Beginning with the line that contains "Instruction: Switch to the Simulation tab" and ending with the last line of the records, write out each line exactly and omit the pictures.

[Collected data]
•••

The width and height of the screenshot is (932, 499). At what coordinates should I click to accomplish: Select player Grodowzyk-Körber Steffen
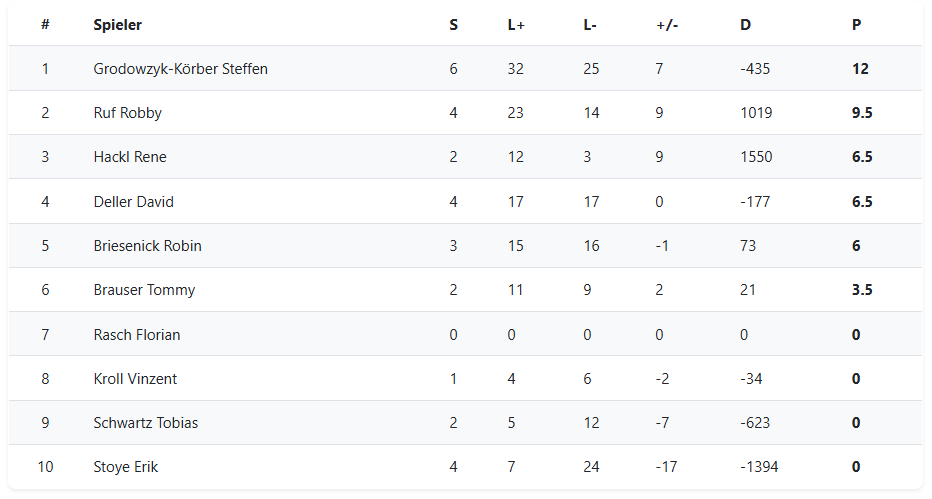(180, 69)
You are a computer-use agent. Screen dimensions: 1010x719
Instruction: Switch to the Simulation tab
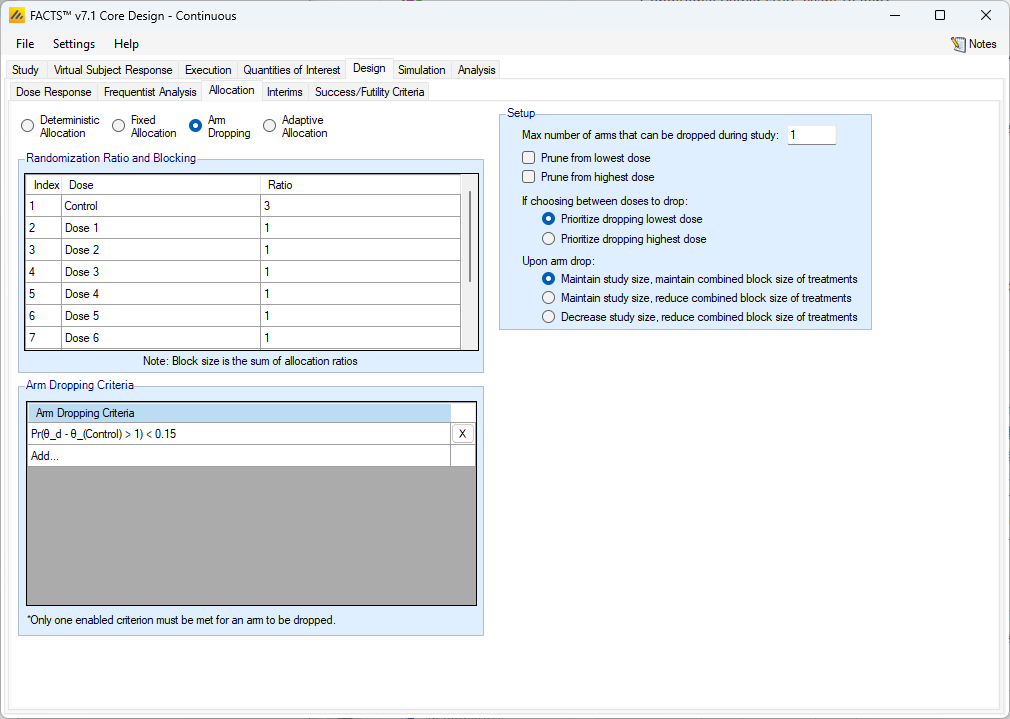coord(421,70)
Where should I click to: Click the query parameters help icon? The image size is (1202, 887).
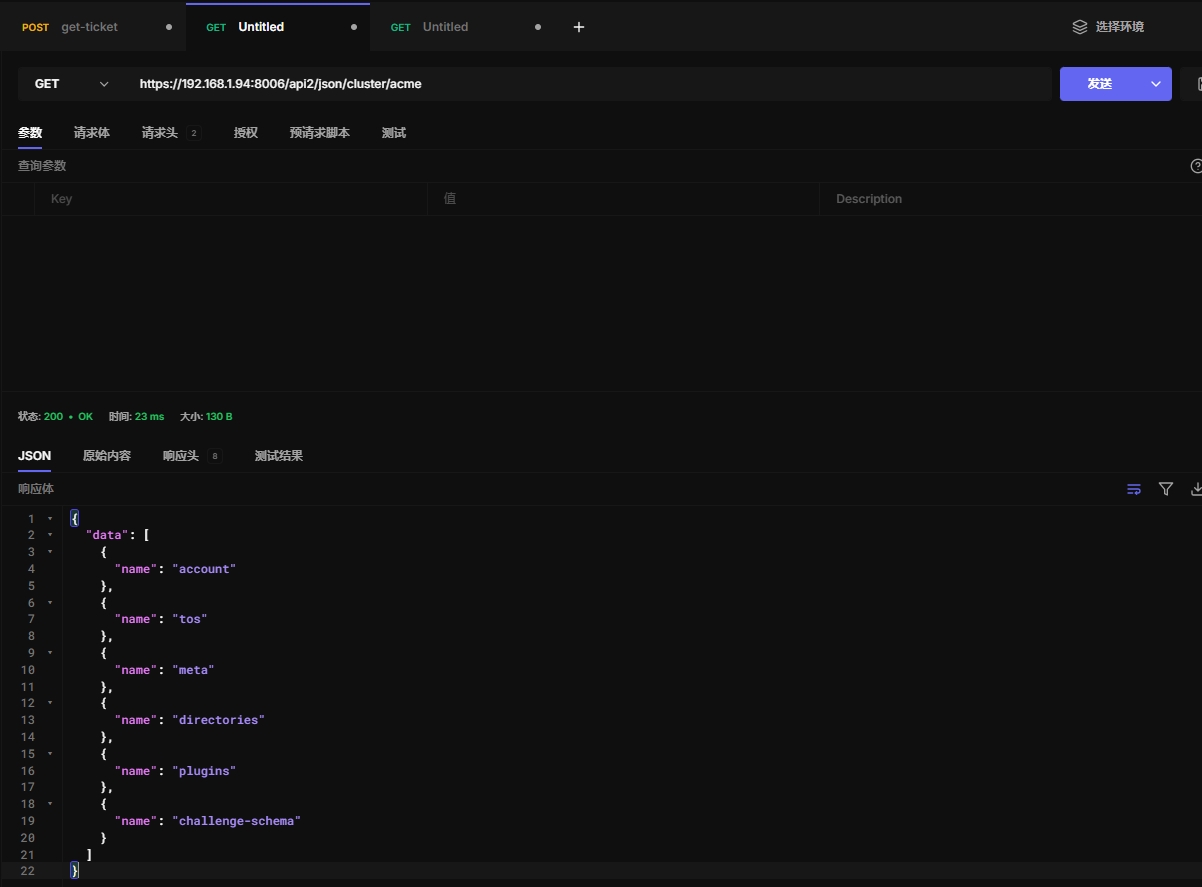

•••

# [Task output]
Instruction: Switch to the Simulation tab
coord(421,70)
Where should I click to: Click the query parameters help icon? The image size is (1202, 887).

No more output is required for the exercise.